A jet and amber necklace and a polished flint axe were dug out of a tumulus (NSA 1845) near the farm of Greenbrae in 1817. The Ordnance Survey Name Book (ONB 1868) locates the flint to the published site but erroneously combines it with one of the cists of NK03NE 25, as do most later authorities. (There is no evidence for a cist being found here.) The single-string necklace is composed of twelve large oval beads of jet and four of amber (Callander 1916).

The axe, of finely polished grey flint, measures 6 1/2" long by 2 1/4" across the cutting edge (Anderson and Black 1888). Both are in the Arbuthnot Museum, Peterhead.
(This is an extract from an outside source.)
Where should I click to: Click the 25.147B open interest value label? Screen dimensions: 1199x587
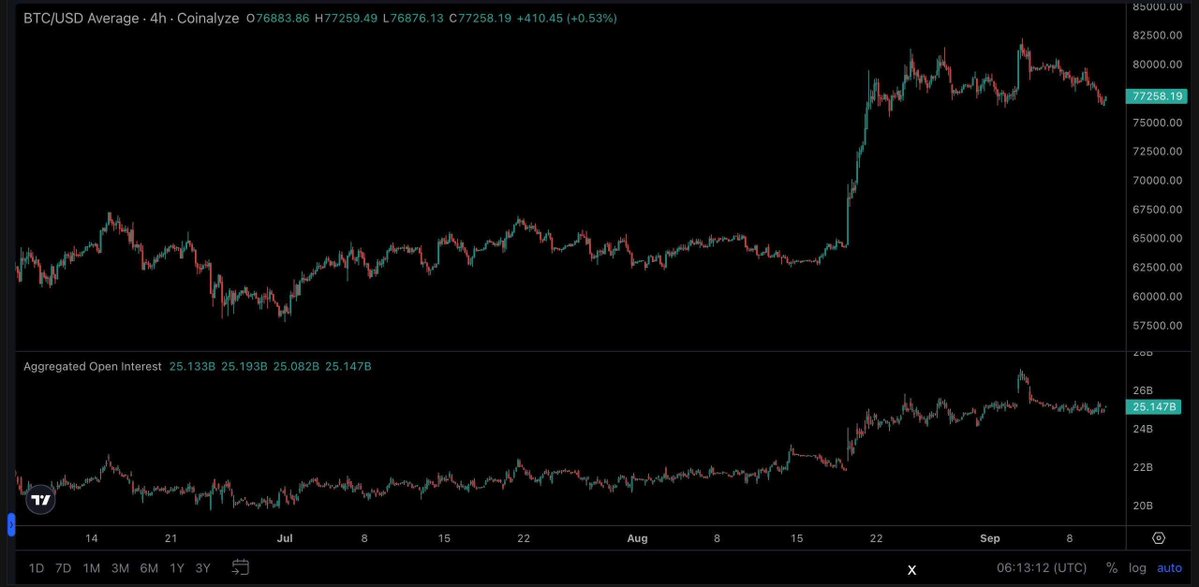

New Statistical Account (NSA) 1845; J B Pratt 1901; Name Book 1868; J G Callander 1916; J Anderson and G F Black 1888; Archaeol Inst Great Britain and Ireland 1859.

No trace of a tumulus at the published site which occurs in a cultivated field.

Visited by OS (RL) 1892.

Casts of the flint axe and the beads were donated to the National Museum of Antiquities of Scotland (NMAS) by John Sturrock in 1880 (Accession nos: AF 135 and FN 27-42 respectively).

NMAS 1892.

Four late neolithic, irregularly shaped amber beads were found in association with a flint axe or adze of Seamer-Duggleby type and twelve jet beads of various types, were found at Greenbrae. The exact provenance is uncertain but is possibly from an artificial mound. The finds are in the Arbuthnot Museum, Peterhead (Accession no, 71.5.1).

The beads are medium to large in size, ranging size from 21mm to 32mm in length by 16.5mm to 27mm in breadth and 13mm to 19mm in thickness.